**Description of the task**
Repeat each of the entries below word for word, leaving out the pictures.

Rows of pointing data

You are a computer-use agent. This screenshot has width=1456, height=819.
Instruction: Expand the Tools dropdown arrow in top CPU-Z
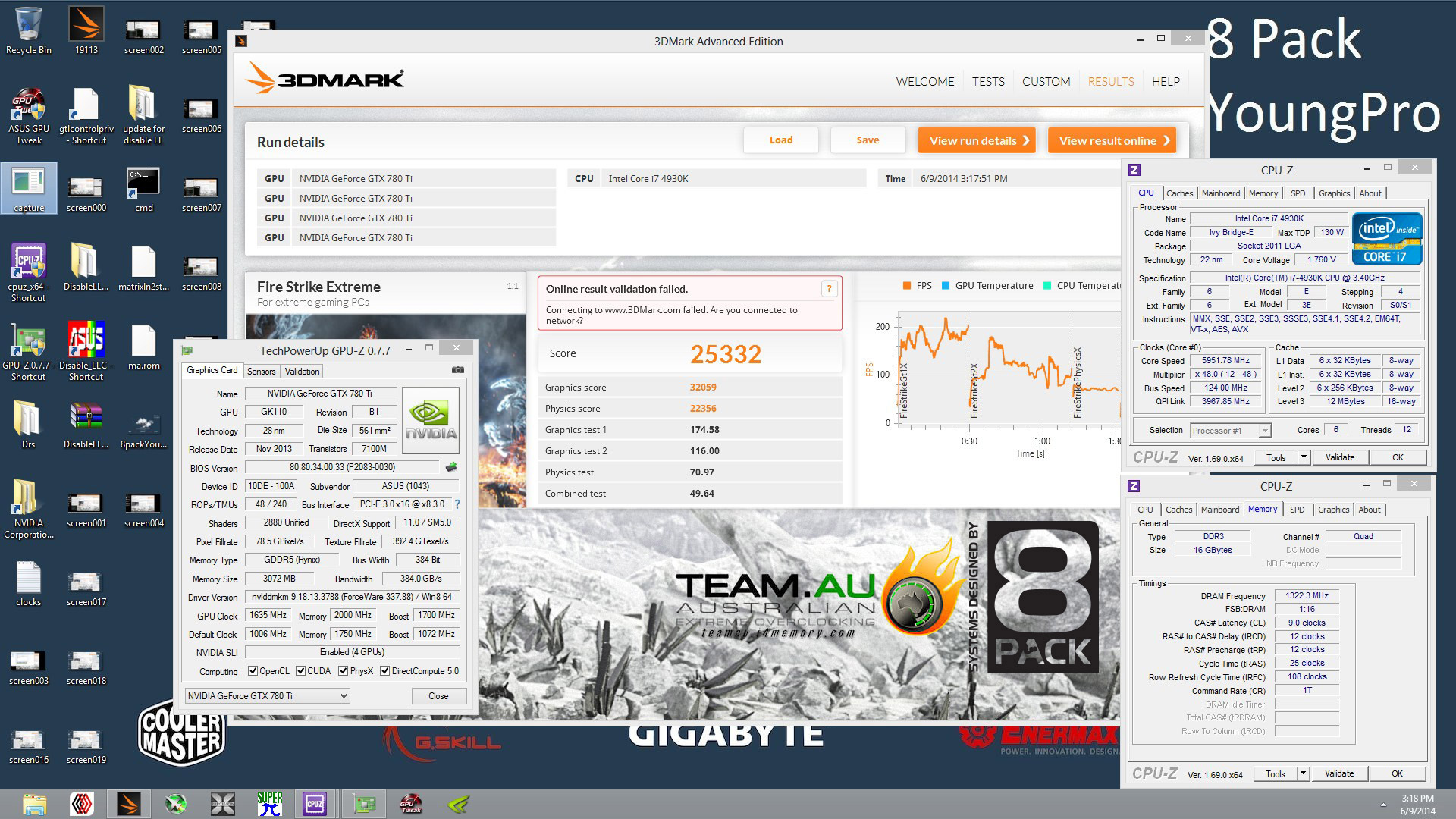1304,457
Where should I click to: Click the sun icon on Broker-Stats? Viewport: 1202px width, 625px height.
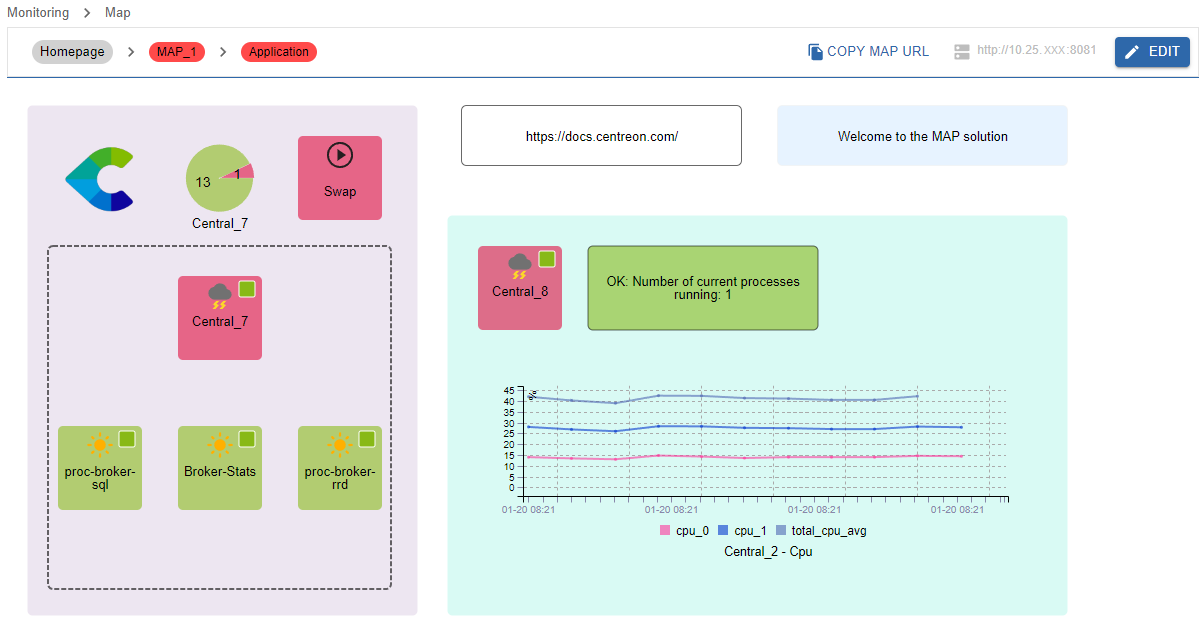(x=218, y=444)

**Response**
You are a computer-use agent. This screenshot has width=1456, height=819.
Instruction: Expand the Tools dropdown arrow in top CPU-Z
1304,457
Where should I click to: Click the sun icon on Broker-Stats? Viewport: 1202px width, 625px height.
(x=218, y=444)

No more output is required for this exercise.